While dad was playing the ponies, Nakatani wandered out on the track apron and started asking questions.

“I was like, ‘Do those guys make any money?’ and, (trainer) Jack Van Berg was standing nearby,” Nakatani says. “He said, ‘That guy right there is Bill Shoemaker and he’s standing with Charlie Whittingham. They both make about a million dollars a year.’ So that summer I went to the World Jockey Association and learned about horses. Then at the end of the summer I went to work at Tony Matos’ farm, a Thoroughbred breeding farm where they broke babies and stuff.”

Early History

Nakatani worked at the farm for about three months and then went to work at Galway Downs in Temecula for Bob and Cecil Hundley.

This may be a good time to note that Nakatani had never ridden a horse in his life.
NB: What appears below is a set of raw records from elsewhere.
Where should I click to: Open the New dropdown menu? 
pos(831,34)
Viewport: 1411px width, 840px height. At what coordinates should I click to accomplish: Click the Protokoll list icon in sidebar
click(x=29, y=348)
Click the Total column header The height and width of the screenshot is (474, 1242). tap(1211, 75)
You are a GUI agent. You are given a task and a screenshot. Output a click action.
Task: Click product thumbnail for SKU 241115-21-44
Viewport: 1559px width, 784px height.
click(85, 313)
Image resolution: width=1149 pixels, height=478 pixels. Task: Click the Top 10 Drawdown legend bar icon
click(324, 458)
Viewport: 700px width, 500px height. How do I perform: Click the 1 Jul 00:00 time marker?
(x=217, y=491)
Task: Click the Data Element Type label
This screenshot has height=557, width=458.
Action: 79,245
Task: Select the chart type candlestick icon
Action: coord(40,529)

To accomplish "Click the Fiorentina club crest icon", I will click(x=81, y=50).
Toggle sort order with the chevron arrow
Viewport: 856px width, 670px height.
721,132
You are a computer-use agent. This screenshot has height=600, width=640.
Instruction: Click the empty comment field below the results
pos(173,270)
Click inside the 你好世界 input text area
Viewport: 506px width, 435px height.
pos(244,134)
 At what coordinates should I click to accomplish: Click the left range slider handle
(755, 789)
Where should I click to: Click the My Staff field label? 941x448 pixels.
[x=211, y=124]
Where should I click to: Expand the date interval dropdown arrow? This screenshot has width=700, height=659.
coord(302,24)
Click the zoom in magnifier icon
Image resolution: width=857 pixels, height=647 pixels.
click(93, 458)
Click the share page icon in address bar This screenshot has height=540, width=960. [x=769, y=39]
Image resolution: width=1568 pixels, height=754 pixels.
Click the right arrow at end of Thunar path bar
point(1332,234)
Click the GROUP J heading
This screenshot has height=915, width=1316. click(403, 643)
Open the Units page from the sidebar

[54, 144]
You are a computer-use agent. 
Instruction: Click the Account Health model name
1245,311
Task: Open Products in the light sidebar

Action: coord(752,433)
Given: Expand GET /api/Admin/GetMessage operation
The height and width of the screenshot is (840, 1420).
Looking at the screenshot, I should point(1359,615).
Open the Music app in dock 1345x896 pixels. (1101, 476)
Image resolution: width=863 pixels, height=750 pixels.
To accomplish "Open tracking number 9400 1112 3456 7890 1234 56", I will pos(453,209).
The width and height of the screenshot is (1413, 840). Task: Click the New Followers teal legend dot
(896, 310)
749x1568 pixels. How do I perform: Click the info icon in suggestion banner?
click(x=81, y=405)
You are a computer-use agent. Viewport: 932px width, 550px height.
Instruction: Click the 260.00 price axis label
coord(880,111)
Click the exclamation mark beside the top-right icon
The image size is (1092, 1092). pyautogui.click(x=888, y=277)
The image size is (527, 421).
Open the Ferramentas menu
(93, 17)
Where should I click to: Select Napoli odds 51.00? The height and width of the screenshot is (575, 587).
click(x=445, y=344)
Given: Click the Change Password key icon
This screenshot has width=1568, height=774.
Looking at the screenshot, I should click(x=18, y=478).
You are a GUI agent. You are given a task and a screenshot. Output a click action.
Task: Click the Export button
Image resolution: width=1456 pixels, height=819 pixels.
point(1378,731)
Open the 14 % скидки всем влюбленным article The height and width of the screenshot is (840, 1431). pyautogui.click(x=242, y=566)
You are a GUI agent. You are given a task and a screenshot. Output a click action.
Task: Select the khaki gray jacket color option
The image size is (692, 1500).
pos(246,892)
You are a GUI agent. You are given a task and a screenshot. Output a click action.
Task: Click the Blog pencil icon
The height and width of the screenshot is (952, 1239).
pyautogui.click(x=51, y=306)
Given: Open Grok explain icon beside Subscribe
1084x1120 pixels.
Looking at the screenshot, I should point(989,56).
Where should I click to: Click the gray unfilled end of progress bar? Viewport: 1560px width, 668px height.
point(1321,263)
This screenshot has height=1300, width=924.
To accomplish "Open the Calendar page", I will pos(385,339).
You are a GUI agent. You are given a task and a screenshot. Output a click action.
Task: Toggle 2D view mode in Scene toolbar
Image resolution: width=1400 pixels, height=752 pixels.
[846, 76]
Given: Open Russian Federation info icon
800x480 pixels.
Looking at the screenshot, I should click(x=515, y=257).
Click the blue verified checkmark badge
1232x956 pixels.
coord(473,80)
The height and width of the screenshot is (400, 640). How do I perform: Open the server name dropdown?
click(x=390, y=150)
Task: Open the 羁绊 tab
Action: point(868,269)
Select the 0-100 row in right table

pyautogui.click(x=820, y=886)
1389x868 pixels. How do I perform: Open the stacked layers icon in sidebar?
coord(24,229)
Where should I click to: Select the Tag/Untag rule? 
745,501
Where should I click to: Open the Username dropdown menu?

He was a quick learner and by 1988 he was picking up mounts. One of the first races he ever rode was at Del Mar. He went to Tijuana and rode his first winner that year and by the spring of 1989 Nakatani was riding at Santa Anita.

30-years later, Nakatani had won 3,909 races, 341 graded stakes, 120 Grade I’s and over $234 million in purse money, 12th best among riders at the time of his retirement. He notched 10 Breeders’ Cup wins and his most memorable was, of course, his first.

“I was on Itsallgreektome in New York,” Nakatani recalls. “I got beat by Lester Piggott. When I first started riding Laffitt Pincay was my idol. He, at the time, had the most Breeders’ Cup wins. That was my focus, winning stakes races and getting the young 2-year-olds to get better.”

Nakatani says he attributes his success to staying healthy and hard work.

“Working hard, getting on a lot of horses and helping the trainers put them in the right races,” Nakatani says. “It was an amazing ride, seems like it was just yesterday I was winning all of the major stakes races in California.”

Nakatani won three riding titles at Del Mar in 1994, 1998 and 2004. He ranks sixth all-time in wins at Del Mar with 705 and second in stakes victories with 108. He gives a lot of credit to his agents – Matos, Bob Meldahl and Nick Casado.

As for the best horse he ever rode…Lava Man is the first one he mentions.

“I used to ride a lot of nice horses,” Nakatani noted. “A lot of the time you’re riding against Hall of Famers so you don’t always get the best of the horses you want to ride. I was very fortunate and lucky to win a lot of races I shouldn’t have won.”

Nakatani’s racing career came to an abrupt end at Del Mar in 2018 when he was unseated during a race and suffered a broken neck. He announced his retirement in 2019.

“I had a lot of help along the way,” Nakatani says. “One trainer that comes to mind is Jenine Sahadi; people like that who had a lot of faith in me.”